━━━━━ RECORDS TO USE ━━━━━
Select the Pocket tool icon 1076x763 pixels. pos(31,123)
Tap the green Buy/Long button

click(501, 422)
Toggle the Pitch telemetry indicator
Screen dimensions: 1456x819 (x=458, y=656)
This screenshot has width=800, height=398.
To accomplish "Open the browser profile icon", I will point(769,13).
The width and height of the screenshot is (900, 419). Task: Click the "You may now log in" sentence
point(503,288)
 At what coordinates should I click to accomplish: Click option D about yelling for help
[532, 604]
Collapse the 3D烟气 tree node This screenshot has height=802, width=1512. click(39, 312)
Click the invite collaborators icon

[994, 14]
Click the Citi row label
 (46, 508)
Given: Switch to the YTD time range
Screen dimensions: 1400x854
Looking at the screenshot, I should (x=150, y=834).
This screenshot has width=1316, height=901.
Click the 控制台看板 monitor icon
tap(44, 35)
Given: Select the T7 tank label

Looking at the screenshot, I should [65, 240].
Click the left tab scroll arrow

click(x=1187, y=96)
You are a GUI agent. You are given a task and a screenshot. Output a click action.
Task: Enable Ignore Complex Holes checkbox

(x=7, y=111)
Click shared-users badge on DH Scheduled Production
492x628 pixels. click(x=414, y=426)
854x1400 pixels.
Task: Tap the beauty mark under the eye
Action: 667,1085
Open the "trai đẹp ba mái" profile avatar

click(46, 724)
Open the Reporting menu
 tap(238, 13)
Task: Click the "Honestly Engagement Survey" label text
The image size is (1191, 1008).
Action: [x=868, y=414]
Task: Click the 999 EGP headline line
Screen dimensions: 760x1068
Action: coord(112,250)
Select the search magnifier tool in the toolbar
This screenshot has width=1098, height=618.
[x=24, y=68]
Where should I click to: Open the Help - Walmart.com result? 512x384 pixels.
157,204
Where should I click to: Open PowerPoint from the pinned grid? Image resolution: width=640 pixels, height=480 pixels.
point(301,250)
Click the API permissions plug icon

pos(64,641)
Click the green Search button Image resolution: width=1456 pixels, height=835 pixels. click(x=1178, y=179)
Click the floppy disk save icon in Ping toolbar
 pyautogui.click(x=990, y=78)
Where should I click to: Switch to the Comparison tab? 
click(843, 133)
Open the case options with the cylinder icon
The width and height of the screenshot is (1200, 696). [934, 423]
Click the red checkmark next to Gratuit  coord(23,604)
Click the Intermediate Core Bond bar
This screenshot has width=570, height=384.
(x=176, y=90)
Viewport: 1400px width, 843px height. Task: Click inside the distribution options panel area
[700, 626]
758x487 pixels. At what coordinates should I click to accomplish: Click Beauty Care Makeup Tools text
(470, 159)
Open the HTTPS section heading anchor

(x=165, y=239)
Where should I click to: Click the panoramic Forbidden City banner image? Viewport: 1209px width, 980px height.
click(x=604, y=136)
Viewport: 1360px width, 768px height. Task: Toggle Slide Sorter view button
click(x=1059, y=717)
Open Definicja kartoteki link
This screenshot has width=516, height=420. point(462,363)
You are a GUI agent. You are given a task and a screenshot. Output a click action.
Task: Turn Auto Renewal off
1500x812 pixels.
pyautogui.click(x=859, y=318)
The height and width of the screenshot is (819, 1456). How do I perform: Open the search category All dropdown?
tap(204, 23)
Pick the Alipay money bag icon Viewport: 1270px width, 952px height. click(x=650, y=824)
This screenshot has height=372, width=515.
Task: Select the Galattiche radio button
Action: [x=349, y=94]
━━━━━
--- WHAT NEEDS TO BE DONE ---
Give again each line shown above, keeping every word as it is.

--- OUTPUT BELOW ---
Select the Pocket tool icon 1076x763 pixels. pos(31,123)
Tap the green Buy/Long button

click(501, 422)
Toggle the Pitch telemetry indicator
Screen dimensions: 1456x819 (x=458, y=656)
This screenshot has width=800, height=398.
To accomplish "Open the browser profile icon", I will point(769,13).
The width and height of the screenshot is (900, 419). Task: Click the "You may now log in" sentence
point(503,288)
 At what coordinates should I click to accomplish: Click option D about yelling for help
[532, 604]
Collapse the 3D烟气 tree node This screenshot has height=802, width=1512. click(39, 312)
Click the invite collaborators icon

[994, 14]
Click the Citi row label
 (46, 508)
Given: Switch to the YTD time range
Screen dimensions: 1400x854
Looking at the screenshot, I should (x=150, y=834).
This screenshot has width=1316, height=901.
Click the 控制台看板 monitor icon
tap(44, 35)
Given: Select the T7 tank label

Looking at the screenshot, I should [65, 240].
Click the left tab scroll arrow

click(x=1187, y=96)
You are a GUI agent. You are given a task and a screenshot. Output a click action.
Task: Enable Ignore Complex Holes checkbox

(x=7, y=111)
Click shared-users badge on DH Scheduled Production
492x628 pixels. click(x=414, y=426)
854x1400 pixels.
Task: Tap the beauty mark under the eye
Action: 667,1085
Open the "trai đẹp ba mái" profile avatar

click(46, 724)
Open the Reporting menu
 tap(238, 13)
Task: Click the "Honestly Engagement Survey" label text
The image size is (1191, 1008).
Action: [x=868, y=414]
Task: Click the 999 EGP headline line
Screen dimensions: 760x1068
Action: coord(112,250)
Select the search magnifier tool in the toolbar
This screenshot has width=1098, height=618.
[x=24, y=68]
Where should I click to: Open the Help - Walmart.com result? 512x384 pixels.
157,204
Where should I click to: Open PowerPoint from the pinned grid? Image resolution: width=640 pixels, height=480 pixels.
point(301,250)
Click the API permissions plug icon

pos(64,641)
Click the green Search button Image resolution: width=1456 pixels, height=835 pixels. click(x=1178, y=179)
Click the floppy disk save icon in Ping toolbar
 pyautogui.click(x=990, y=78)
Where should I click to: Switch to the Comparison tab? 
click(843, 133)
Open the case options with the cylinder icon
The width and height of the screenshot is (1200, 696). [934, 423]
Click the red checkmark next to Gratuit  coord(23,604)
Click the Intermediate Core Bond bar
This screenshot has width=570, height=384.
(x=176, y=90)
Viewport: 1400px width, 843px height. Task: Click inside the distribution options panel area
[700, 626]
758x487 pixels. At what coordinates should I click to accomplish: Click Beauty Care Makeup Tools text
(470, 159)
Open the HTTPS section heading anchor

(x=165, y=239)
Where should I click to: Click the panoramic Forbidden City banner image? Viewport: 1209px width, 980px height.
click(x=604, y=136)
Viewport: 1360px width, 768px height. Task: Toggle Slide Sorter view button
click(x=1059, y=717)
Open Definicja kartoteki link
This screenshot has width=516, height=420. point(462,363)
You are a GUI agent. You are given a task and a screenshot. Output a click action.
Task: Turn Auto Renewal off
1500x812 pixels.
pyautogui.click(x=859, y=318)
The height and width of the screenshot is (819, 1456). How do I perform: Open the search category All dropdown?
tap(204, 23)
Pick the Alipay money bag icon Viewport: 1270px width, 952px height. click(x=650, y=824)
This screenshot has height=372, width=515.
Task: Select the Galattiche radio button
Action: [x=349, y=94]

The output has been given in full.